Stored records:
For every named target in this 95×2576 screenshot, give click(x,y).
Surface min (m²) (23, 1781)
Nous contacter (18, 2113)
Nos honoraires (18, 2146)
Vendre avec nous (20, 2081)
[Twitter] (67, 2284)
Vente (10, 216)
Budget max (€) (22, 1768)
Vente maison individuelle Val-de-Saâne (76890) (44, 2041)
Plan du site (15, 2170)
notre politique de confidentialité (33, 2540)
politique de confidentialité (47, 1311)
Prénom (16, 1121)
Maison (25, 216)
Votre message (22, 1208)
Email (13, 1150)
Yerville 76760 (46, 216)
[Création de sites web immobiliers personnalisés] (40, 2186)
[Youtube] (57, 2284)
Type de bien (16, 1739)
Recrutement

PROBLEM STATEMENT: Restate the entries above, keeping every word intact.

RESULT FOR THIS TASK:
For every named target in this 95×2576 screenshot, give click(x,y).
Surface min (m²) (23, 1781)
Nous contacter (18, 2113)
Nos honoraires (18, 2146)
Vendre avec nous (20, 2081)
[Twitter] (67, 2284)
Vente (10, 216)
Budget max (€) (22, 1768)
Vente maison individuelle Val-de-Saâne (76890) (44, 2041)
Plan du site (15, 2170)
notre politique de confidentialité (33, 2540)
politique de confidentialité (47, 1311)
Prénom (16, 1121)
Maison (25, 216)
Votre message (22, 1208)
Email (13, 1150)
Yerville 76760 (46, 216)
[Création de sites web immobiliers personnalisés] (40, 2186)
[Youtube] (57, 2284)
Type de bien (16, 1739)
Recrutement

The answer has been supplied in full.